He intended to write what would become his last play about issues of AIDS and HIV in communities. When he died in 2004, he had delivered the new play but, due to his failing health, he had not been able to take it on the road to large theatres.
SA’s arts leaders promised they would not let his legacy be forgotten, and an announcement was made of plans to start a Gibson Kente Foundation — a promise that was not fulfilled.
Now Kente’s legacy is getting new life in a musical directed by Makhaola Ndebele, which opened at the Soweto Theatre in 2017 to critical acclaim, and is now on at The Market Theatre.
The cast of The Gibson Kente Music Tribute is a marvel to watch. The dance sequences are flawless and the Kente-style music leaves little room for dialogue, but what dialogue there is captures the spirit of several of his plays and the political context in which they were written.
Kente had a remarkable ability and the foresight to understand that theatre could be used as a weapon to fight a system that weighed hard on the black population. He could have used his gift of words and music to tell entertaining stories to fill venues, but most of his plays were a form of political education.
He left an indelible mark on the theatre industry because he mentored many who went on to become stars, including Mbongeni Ngema of Sarafina fame, multi-award-winning actor Sello Maake, singer and actress Marah Louw and legendary actor Darlington Michaels.
His political messages often got him into trouble with the apartheid regime. Three of his plays — How Long, I Believe and Too Late — were banned and he was jailed for a year in 1976. Township legends such as Kente have influenced the cultural, economic and political landscape of SA.
Bra Gib, as he was known, was a director, producer, playwright, music composer and choreographer whose style still influences many actors and directors today. His signature style is firmly embedded in all of Ngema’s musicals.
The father of township theatre is a title Kente richly deserved. It is estimated that he wrote 23 plays and three television dramas that reflected township life, and he trained and inspired hundreds of black actors and singers at a time when black creativity was viewed as a threat and suppressed. With the limited resources available in townships, Kente created musicals and plays that illustrated black pain, love and aspiration in the time of apartheid.
The Gibson Kente Music Tribute coincides with the 55th anniversary of the production of his first play, Manana The Jazz Prophet, which featured celebrated musicians Caiphus Semenya and Letta Mbulu.

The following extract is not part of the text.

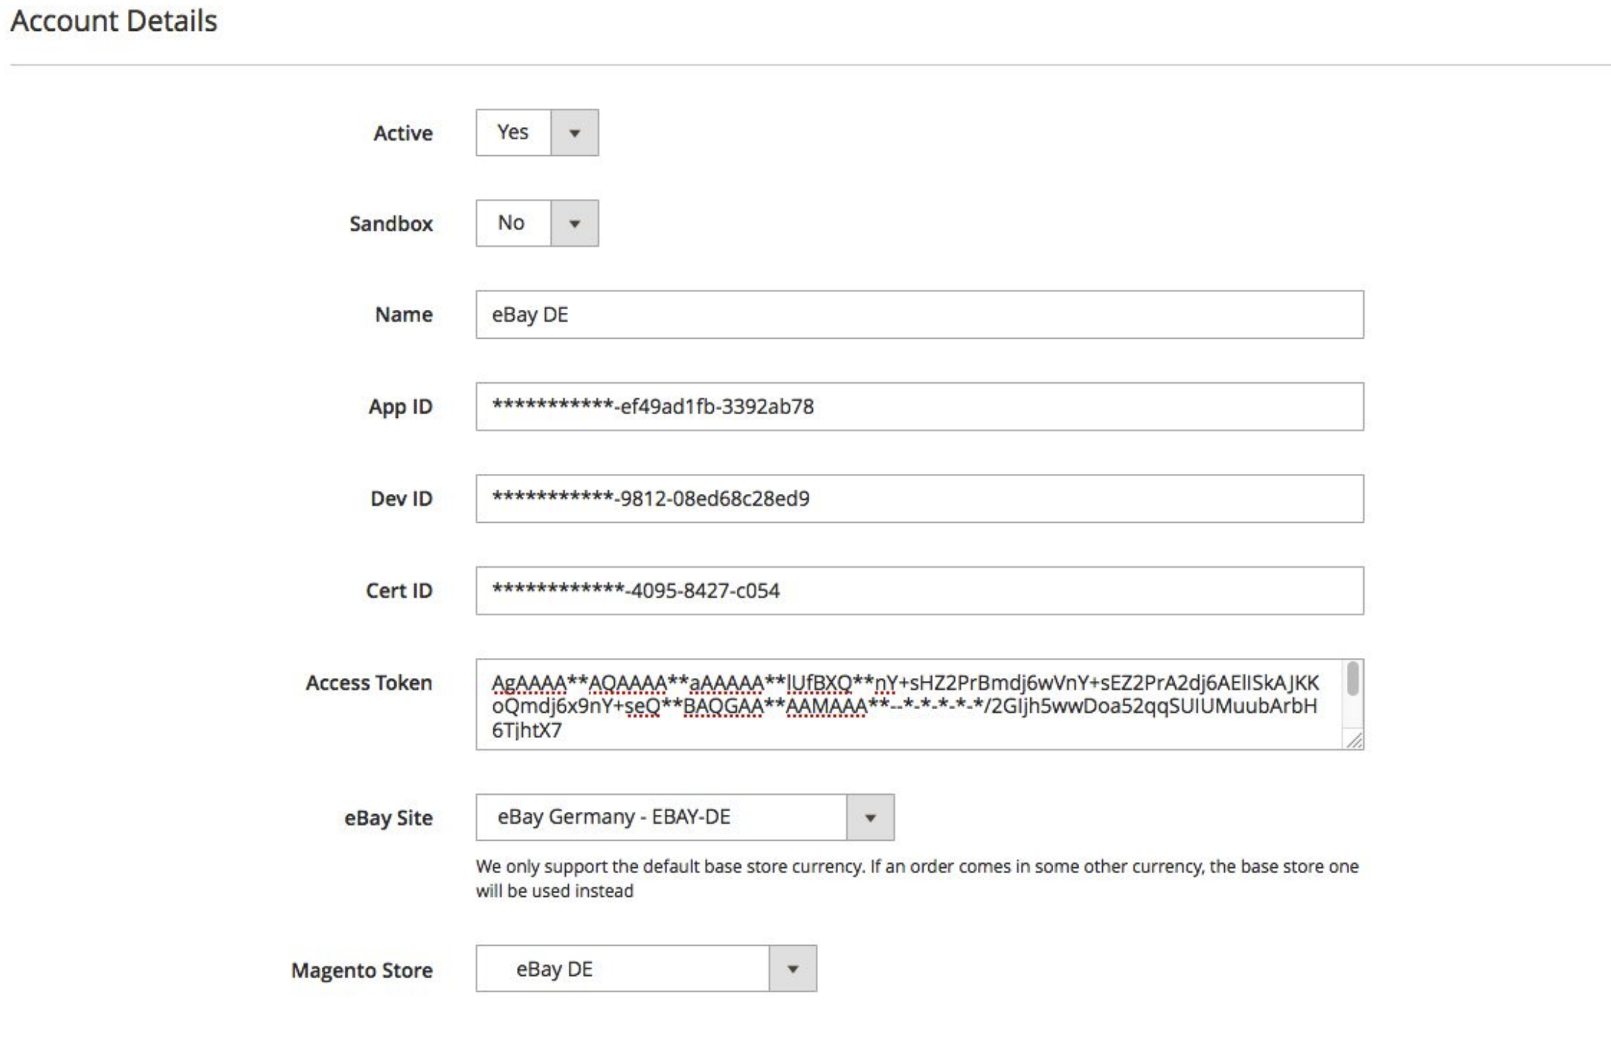Image resolution: width=1611 pixels, height=1047 pixels.
Task: Click the eBay Site label
Action: [388, 819]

The Gibson Kente musical is produced by the Soweto Theatre and is presented at the Market Theatre, in partnership with the Joburg City Theatres.
The musical immerses audiences in beautifully haunting sounds that Kente orchestrated in Dube, Soweto.

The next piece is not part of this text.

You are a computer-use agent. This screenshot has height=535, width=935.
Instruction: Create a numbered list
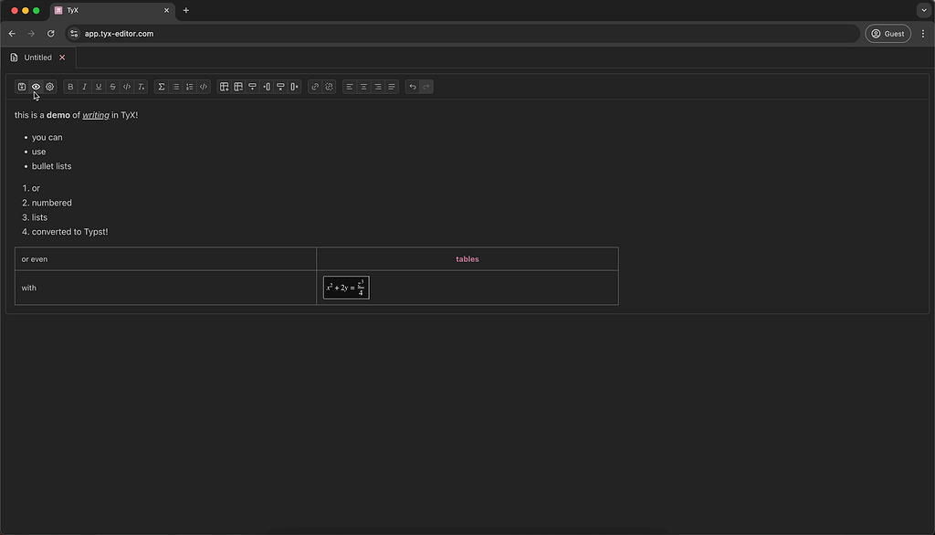coord(190,87)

It is a spectacular collage honouring his legacy and his exceptional body of work, composed with a brave, stylistic artistry. The music provides insight into the passion that possessed the man born in a small town outside East London.
Audiences who have not encountered his work will leave the theatre with an idea of the style of theatre Kente produced.
• The Gibson Kente Music Tribute is at The Market Theatre in Newtown, Johannesburg until April 29.